Now, these and other leafy salad crops fill supermarket salad bags. Often, if gardeners grow lettuce at all, it’s the cut-and-come-again type to be jumbled with other leaves in a mixed salad.
You might be thinking that I’m not a fan of rocket and its other leafy relatives. Far from it: I like and grow a wide range of mixed salad leaves. For me, though, these are late autumn, winter and spring crops, best grown in a greenhouse or polytunnel. Growing leaf salad in summer, especially outdoors, isn’t easy. Rocket, for example, tends to ‘rocket’ in warm weather, throwing up a seed head at the expense of leaves. What’s more, those leaves are often shot through with holes caused by flea beetle.
Lettuce, on the other hand, is generally less bothered by warmer weather and pests. That’s not to say that it’s trouble-free. Slugs will munch the outer leaves, and various insect pests will infest the plants. If not harvested promptly or in very hot weather, lettuce will also run to seed. On the whole, though, lettuce will produce better quality and more plentiful leaves in summer conditions than crops such as rocket and its friends.
In fact, it’s all too easy to have a glut of lettuce. If you sow or plant lots at one time the result will be loads ready all at once.

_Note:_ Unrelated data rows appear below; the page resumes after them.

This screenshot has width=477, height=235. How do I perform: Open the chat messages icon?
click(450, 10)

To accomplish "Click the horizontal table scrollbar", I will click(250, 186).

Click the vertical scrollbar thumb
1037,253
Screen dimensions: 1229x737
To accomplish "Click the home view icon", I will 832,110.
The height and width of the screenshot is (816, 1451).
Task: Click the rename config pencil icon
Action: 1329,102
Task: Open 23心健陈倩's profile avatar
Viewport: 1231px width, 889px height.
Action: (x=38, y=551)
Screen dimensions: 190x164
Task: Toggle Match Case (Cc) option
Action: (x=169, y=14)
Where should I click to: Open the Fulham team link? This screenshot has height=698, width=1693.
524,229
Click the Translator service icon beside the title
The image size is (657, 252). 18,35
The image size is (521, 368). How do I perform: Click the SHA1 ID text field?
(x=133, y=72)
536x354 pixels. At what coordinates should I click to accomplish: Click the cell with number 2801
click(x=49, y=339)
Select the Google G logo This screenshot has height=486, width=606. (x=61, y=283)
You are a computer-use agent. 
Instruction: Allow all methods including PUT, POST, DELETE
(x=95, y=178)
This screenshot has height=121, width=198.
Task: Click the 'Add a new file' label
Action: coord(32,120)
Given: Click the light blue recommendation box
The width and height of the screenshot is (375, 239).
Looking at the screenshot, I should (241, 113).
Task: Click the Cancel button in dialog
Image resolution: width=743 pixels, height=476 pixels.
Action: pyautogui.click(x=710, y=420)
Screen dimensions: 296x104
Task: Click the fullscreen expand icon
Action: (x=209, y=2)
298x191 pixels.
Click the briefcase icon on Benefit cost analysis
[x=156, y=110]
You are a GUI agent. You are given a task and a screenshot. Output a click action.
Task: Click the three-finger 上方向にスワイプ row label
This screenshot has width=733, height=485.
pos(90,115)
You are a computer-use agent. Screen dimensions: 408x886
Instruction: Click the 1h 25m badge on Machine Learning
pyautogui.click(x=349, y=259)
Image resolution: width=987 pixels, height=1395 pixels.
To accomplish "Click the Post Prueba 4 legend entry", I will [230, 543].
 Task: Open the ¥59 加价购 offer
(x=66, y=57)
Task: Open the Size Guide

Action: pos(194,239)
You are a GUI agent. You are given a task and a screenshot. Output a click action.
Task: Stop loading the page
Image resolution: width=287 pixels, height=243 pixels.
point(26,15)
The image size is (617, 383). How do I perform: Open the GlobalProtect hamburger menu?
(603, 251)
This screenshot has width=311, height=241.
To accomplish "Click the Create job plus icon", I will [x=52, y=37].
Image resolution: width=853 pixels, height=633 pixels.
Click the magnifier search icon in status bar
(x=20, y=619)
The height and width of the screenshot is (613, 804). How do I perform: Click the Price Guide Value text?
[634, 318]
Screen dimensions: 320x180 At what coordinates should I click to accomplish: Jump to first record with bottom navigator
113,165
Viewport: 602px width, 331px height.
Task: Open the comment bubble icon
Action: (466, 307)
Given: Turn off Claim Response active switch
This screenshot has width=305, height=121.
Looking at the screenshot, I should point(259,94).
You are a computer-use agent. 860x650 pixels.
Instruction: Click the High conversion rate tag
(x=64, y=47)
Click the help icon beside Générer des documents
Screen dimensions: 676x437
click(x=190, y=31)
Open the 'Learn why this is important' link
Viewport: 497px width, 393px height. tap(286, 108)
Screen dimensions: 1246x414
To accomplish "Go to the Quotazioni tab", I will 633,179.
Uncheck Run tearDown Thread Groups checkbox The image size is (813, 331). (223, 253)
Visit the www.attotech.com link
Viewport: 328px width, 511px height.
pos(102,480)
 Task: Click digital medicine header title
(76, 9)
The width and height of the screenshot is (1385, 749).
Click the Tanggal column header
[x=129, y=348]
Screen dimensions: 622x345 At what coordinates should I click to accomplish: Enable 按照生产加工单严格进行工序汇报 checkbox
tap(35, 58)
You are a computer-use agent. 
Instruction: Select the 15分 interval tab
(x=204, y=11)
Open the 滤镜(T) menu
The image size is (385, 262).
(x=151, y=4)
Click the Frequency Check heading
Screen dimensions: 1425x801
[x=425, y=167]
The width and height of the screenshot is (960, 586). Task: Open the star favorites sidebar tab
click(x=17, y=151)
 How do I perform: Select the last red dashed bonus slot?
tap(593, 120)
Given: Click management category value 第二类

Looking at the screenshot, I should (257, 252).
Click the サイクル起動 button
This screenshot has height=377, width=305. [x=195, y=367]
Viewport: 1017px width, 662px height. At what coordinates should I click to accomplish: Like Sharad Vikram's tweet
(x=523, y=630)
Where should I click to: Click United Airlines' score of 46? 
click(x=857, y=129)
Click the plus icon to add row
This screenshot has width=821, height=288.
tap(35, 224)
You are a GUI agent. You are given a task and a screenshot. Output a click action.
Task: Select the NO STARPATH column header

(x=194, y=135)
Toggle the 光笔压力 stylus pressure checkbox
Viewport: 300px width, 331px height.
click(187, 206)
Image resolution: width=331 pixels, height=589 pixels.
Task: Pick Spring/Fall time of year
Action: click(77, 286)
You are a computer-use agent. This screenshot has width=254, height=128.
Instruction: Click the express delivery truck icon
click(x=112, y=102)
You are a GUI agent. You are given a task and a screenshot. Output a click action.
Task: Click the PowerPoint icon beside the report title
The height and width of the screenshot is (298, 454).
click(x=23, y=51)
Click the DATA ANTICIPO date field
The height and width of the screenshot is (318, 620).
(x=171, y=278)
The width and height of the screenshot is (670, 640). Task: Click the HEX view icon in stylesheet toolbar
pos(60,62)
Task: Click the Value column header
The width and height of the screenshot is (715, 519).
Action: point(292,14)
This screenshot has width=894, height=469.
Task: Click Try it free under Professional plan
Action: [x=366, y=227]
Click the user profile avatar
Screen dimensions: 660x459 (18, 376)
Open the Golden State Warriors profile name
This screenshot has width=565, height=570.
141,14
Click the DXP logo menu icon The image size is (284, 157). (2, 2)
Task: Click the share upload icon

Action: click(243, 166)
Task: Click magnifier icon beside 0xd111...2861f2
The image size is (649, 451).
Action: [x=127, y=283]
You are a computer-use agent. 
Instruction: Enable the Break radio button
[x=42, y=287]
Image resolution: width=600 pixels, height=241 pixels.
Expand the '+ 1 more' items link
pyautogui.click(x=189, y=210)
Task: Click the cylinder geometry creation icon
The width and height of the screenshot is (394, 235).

Unless you eat prodigious quantities or resort to the not to be recommended lettuce soup, there’ll be many left over, which will quickly deteriorate or run to seed. The key to growing lettuce, therefore, is to sow or plant little and often.
Late March or early April is the time to get started. You could risk sowing directly in the soil but a safer option is to sow seeds in a pot or tray under cover and plant out in a month or so when the plants have established. Another option is to buy a few seedlings from a garden centre. That’ll give a head start. To keep the supply going, make further sowings or plantings at roughly three-week intervals. If using plants, the last planting can be in mid-August. This should give a harvest into October.
There are hundreds of lettuce varieties usually grouped into four main types. Three of these, iceberg (crisphead), cos (romaine), or soft-leaved (butterhead), are usually harvested as entire heads. The other category, ‘leaf lettuce’ can be cropped over several weeks with a few leaves removed at each picking. These are useful if you don’t want a lot of leaves at one time. Popular varieties include the green Salad Bowl or the red fringed Lollo Rosso. For me, these are a bit floppy and lacking in bite. In the main, I grow heading types. Cos are probably my favourites. These tend to hold in good condition longer than butterheads and are less tricky to grow than icebergs. If I had to recommend one cos variety it would be the long-established Little Gem or a similar newer variety such as Maureen or the red-leaved Little Leprechaun.